Thursday, September 29, 2005

Ecstatic Experience

by Anonymous

Last night I was lucky enough to enjoy an ecstatic dance experience that is rare enough to enjoy. I went down to B-ton to attend a dance party thrown by the Psychedelic Dream Temple crew which I had been looking forward to for weeks. The place was divided into two areas -- the primary dance floor, which had two DJ's from Denmark-based Iboga Records on the bill, and a second, alternative floor which played mainly groovy ambient.

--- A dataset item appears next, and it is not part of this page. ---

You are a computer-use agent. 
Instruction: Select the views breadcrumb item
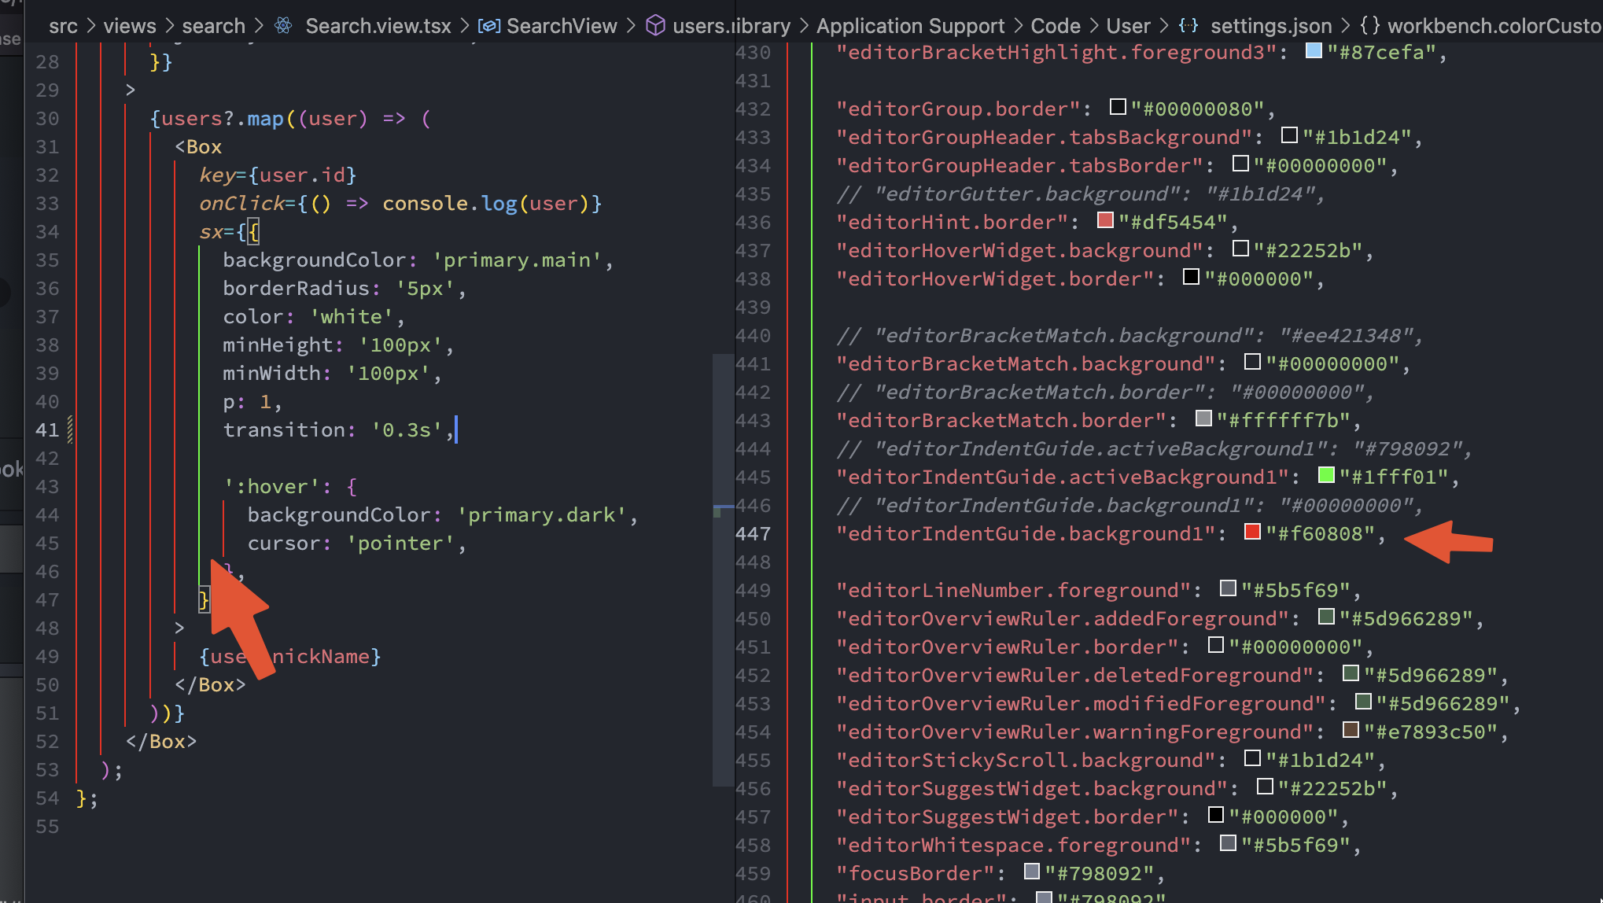[129, 25]
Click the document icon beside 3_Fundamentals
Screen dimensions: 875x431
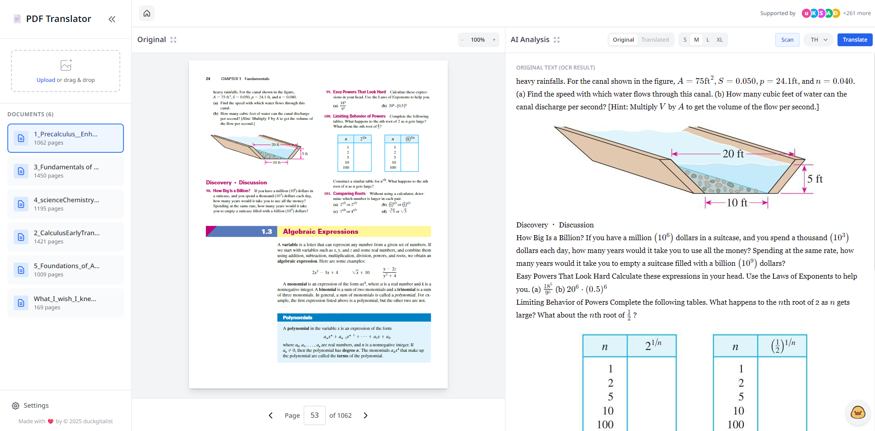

This is were it all came together for me. After refusing ecstasy that was being offered to me earlier in the night and watching in awe as the bouncers ejected some guys queueing for the bathroom for holding a rolled up £10 note in their hand, my hopes of getting my hands on something that would just facilitate enough of a psychedelic state to throw myself in the music was on the wane. In the end I plomped down on a sofa right next to a lovely couple who were bugging out on some Ketamine --a disassociative hallucinogen reasonably mild yet powerful drug if taken in measured doses with a very short halflife. [Mega doses have an ego-destroying, out of body, super-psychedelic effect... also worth a try. --AJ] Out of kindness they agreed to let me borrow their packet and I loaded up on a dose.

Over the next hour I had an amazing conversation with the two of them while riding the very rim of what's possible without going into a fully immersive k-hole. We reflected on the nature of London and how it is such an amazing nexus -- a super collider for people, of all sorts, of all origins.. and how the city in itself has psychedelic properties. Sound weird to you? Well, "psychedelic" means "mind-manifesting". London has a way bringing to light whatever is on your conscious or subconscious mind and presenting you with whatever experiences you need to be having based on what's going on inside you. If you come here to party, you can party. If you come here to work, you will find a job. If you don't know what you came for, things will happen to you will reveal the reasons why you came, and the nature of your personality if you take the time to reflect on your experiences.. it is unparalleded in this regard.

Following this logic, I suppose I had a definite need to rinse and flush out my system and get out there and I was about to get what I was looking for.. With the K waning but still very present in my system, I passed the ambient floor and got completely sucked into the music. It wasn't a conscious act of dancing, about contemplating how you will move which part of your body, at all. It was more like surrendering and letting the music take over. All in all this is by far my favourite kind of dancing.

I rode the grooves like a surfer rides the waves, for a good while, breaking a good sweat before the lights came on and the party wound down at 6am. Big smiles all around as all the like minded people who live for moments like this congregated to the music of the DJ. When it was all over introductions were made, backs slapped and good energies exchanged between the dancers before everybody bundles their sweaty limbs back into their warm jumpers and went back out into the London cold for a gorgeous early morning ride home on the 133 bus.

As I sat on the top deck of the big red bus contemplating, the music and experiences of the night still ringing in my ears, I felt glad to be a part of this. The tradition of the underground speakeasy, where you can drink and dance and partake in mind-altering substances without fear of any major reprecussions. (Besides, of course, being booted out of the club if you are too overtly partaking.) The bus crossed the bridge over the Thames and I was rewarded with a great view of Tower Bridge at sunrise, the orange clouds reflecting in the perfectly still waters of the river. Time to go back to my hostel and tuck into bed, with my faith in humankind refreshed again, just enough to answer the question of why we are putting outselves through this..

1 comment:

Plark said...

That's an interesting view of London life.

I often wonder if people see and do things differently if they are from out of town.

Although, I'm sure that the mix of what is done and experienced in London, depends on who you are, regardless of where you are from.

I was born and have lived in London most of my life and I find it a little dull at times.
But then I'm probably just a boring soul and need to get out more!